En somme, les journalistes c’est : circulez, il n’y a rien à voir ! 
Très vite, des organisations syndicales représentatives de la profession et la Ligue des Droits de l’Homme ont mandaté les cabinets Spinosi et Coudray, qui ont déposé jeudi une requête en urgence devant le Conseil d’Etat.

A quelques jours de mobilisations annoncées en France les 10 et 18 septembre, la volonté manifeste d’écarter les journalistes d’opérations de violences urbaines est vécue comme une provocation par l’ensemble de la profession. Le ministère de l’Intérieur et la police nationale effectuent un rétropédalage en parlant d’une « maladresse ». Les services communication nous jurent, main sur le coeur, de ne pas avoir été au courant de ce document. Mais comment est-ce possible ?

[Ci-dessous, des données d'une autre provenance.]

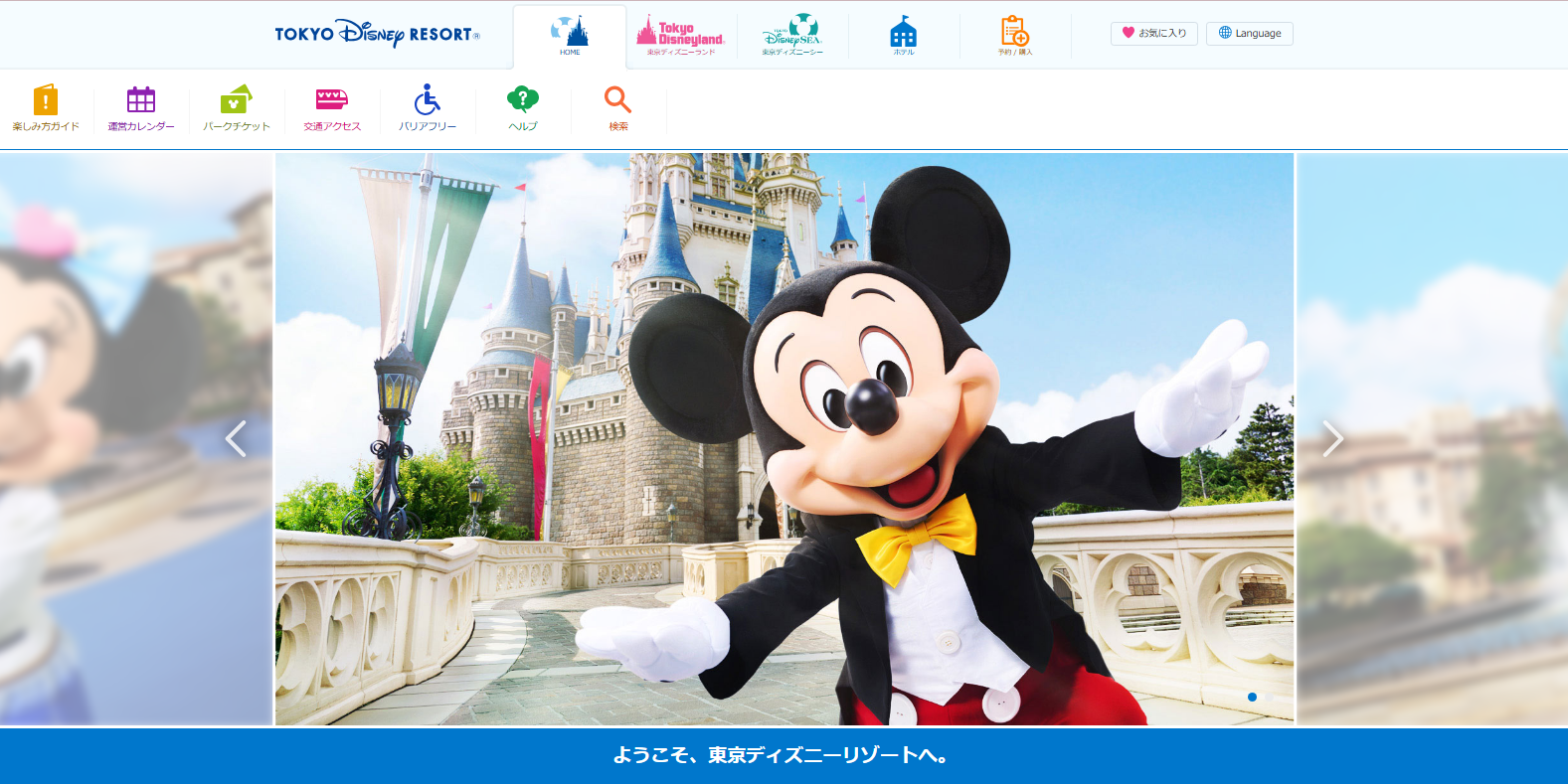1568x784 pixels.
Task: Open the ホテル hotel building icon
Action: coord(903,36)
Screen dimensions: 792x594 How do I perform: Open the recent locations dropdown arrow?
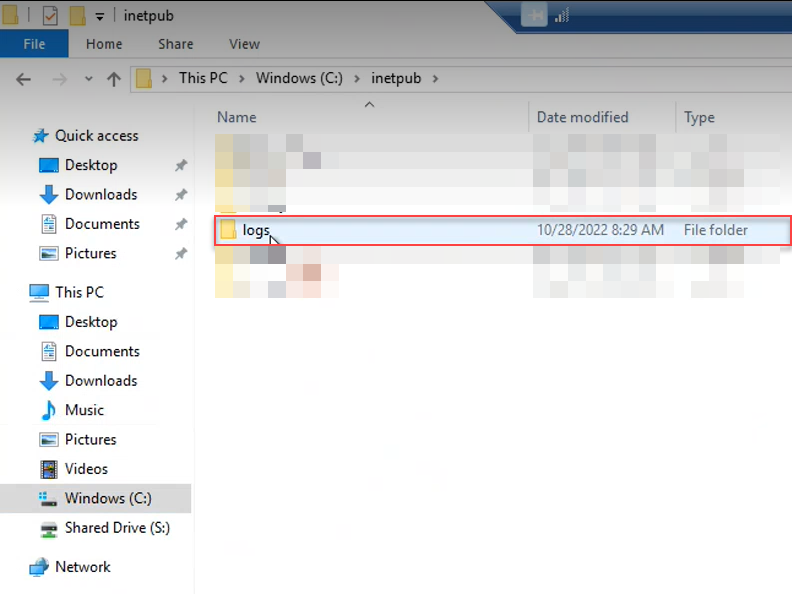88,79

Le groupe de contact doit se réunir en urgence mardi prochain. 
Ce groupe de contact, qui est l’une des préconisations du rapport Delarue, décortique les entraves à la liberté d’informer et d’être informé, en réunissant des responsables communication du ministère de l’Intérieur, de la préfecture de police de Paris, de la gendarmerie, de la police nationale, l’administration du ministère de la Culture, RSF, des organisations patronales et les organisations syndicales représentatives de journalistes.  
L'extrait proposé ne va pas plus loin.